• [Required task] Copy every line of the records below word for word, and leave out the pictures.

============================================================

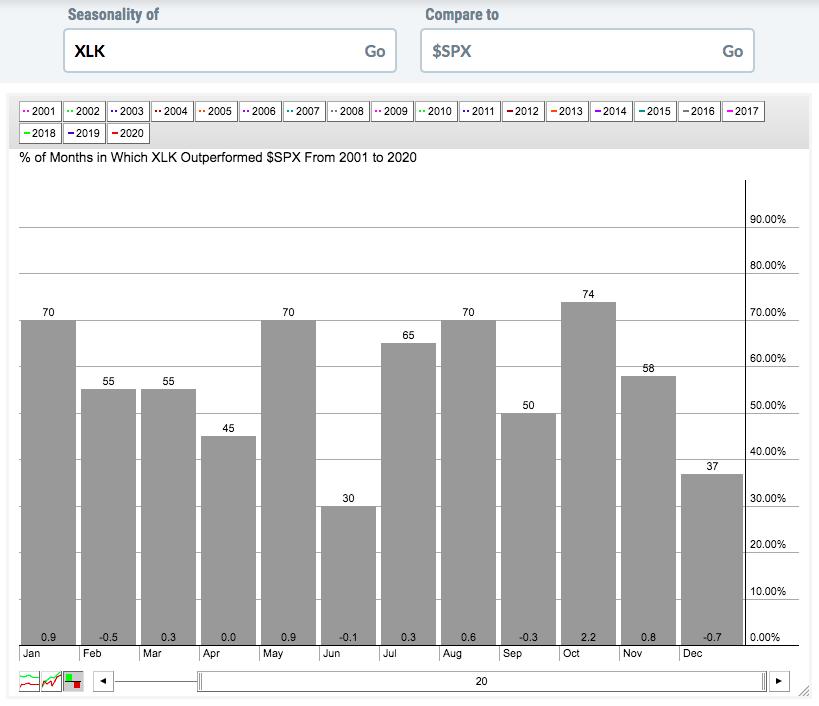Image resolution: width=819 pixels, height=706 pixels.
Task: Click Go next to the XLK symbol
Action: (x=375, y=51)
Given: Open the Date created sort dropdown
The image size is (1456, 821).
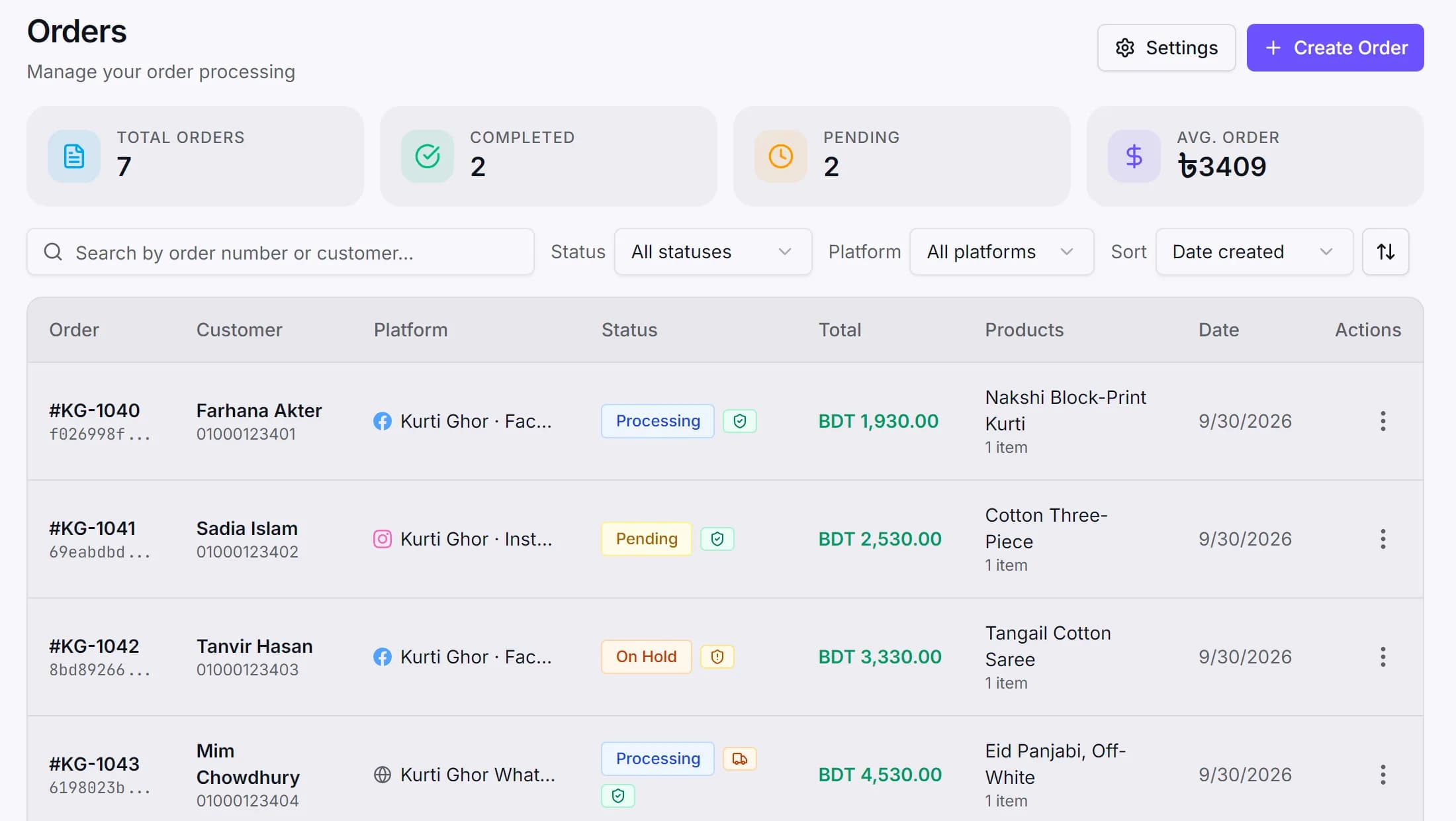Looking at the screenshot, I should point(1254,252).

============================================================

• [Solution to this exercise]
Image resolution: width=819 pixels, height=706 pixels.
Task: Click Go next to the XLK symbol
Action: (x=375, y=51)
Given: Open the Date created sort dropdown
The image size is (1456, 821).
Looking at the screenshot, I should point(1254,252).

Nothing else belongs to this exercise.